Emotional Intelligence in OCD


Individuals with OCD have different areas of brain activation in response to perceived threats than healthy controls.

Obsessive-compulsive disorder (OCD) is one of the most commonly over self-diagnosed conditions. It is fairly common for individuals who like to keep their environment clean and neat to jokingly refer to themselves as having OCD. Less relaxed cohorts of exceptionally orderly people also label their spouses, roommates, or coworkers as OCD. Yet, true OCD is a real psychiatric disorder that interferes with daily life. 

True OCD diagnosis vs. socially labeled OCD

Obsessive-compulsive disorder involves obsessive thoughts and compulsive behaviors and may be dominated more heavily by either the thoughts or the behaviors. The obsessions may include, but are not limited to, anxieties about neatness, orderliness, cleanliness, or fears and apprehensions about real or imagined inconveniences, problems, or dangers. The compulsive behaviors are easier to identify and may include hand washing, checking and rechecking and lining up objects, and other behaviors that are intended to ensure cleanliness or orderliness or to avoid errors. 
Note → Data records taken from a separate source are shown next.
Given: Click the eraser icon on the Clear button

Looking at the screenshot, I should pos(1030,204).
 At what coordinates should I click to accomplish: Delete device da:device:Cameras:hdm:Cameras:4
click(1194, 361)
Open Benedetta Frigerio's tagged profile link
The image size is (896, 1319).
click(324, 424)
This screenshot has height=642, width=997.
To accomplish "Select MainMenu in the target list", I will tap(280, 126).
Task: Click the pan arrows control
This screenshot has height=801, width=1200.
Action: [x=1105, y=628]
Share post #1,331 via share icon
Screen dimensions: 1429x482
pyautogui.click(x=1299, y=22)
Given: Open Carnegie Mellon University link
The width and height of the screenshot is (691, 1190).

Overall, for the psychiatric diagnosis of OCD to be made, the symptoms must be time consuming and must interfere with life. The obsessions and compulsions of OCD are excessive to the point of uselessness, going beyond productive thoughts and behaviors, as they do not aid in ensuring safety or in preventing negative consequences. 

Many people have some mild characteristics that resemble OCD but that, by and large, do not have a major negative impact on day-to-day life. Those who are labeled casually as OCD may, in fact, be careful perfectionist individuals whose behaviors and thoughts are apt to produce either good outcomes or bad outcomes. For example, those causally labeled as having OCD may offend or upset others with their judgmentalism and unrealistically high standards. On the other hand, people who have OCD characteristics but not true OCD may be particularly effective at catching errors and thus preventing major problems, making them particularly suited for jobs that require careful rechecking. 

OCD and the perception of hostility 

Interestingly, individuals living with OCD have different areas of brain activation in response to perceived threats than healthy controls. One of the perceived threats that almost everyone faces on a daily basis is the threat of interpersonal hostility. 

Most individuals do not suffer from extreme anxiety when it comes to minor interactions with others, such as changing lanes, replying to routine emails, doing errands, and the regular give and take involved in the workplace. However, individuals who have OCD are more likely to be suspicious and to perceive hostility from others. 

Could this high level of suspiciousness and increased perception of hostility be useful in any way? Perhaps individuals who have OCD are better suited to detect dishonesty or to pick up on hostility sooner than their healthy peers. 

According to studies of emotional intelligence, higher perception of hostility is linked to low, not high, emotional intelligence, which means that it could interfere with social and professional success. Yet, of course, there is a margin of error when it comes to trust or mistrust. So, while individuals with OCD may perceive hostility where there is none, perhaps people living with OCD may, in few instances, avoid offending others and may steer clear from harm due to acumen in detecting hostility. 

Do you think that lack of interpersonal trust associated with OCD can be beneficial in some situations?


Tellawi G, et al. Interpersonal hostility and suspicious thinking in obsessive-compulsive disorder. Psychiatry Res. 2016 Jun 29;243:295-302.

Luigjes J, et al. Doubt in the insula: risk processing in obsessive-compulsive disorder. Front Hum Neurosci. 2016 Jun 14;10:283.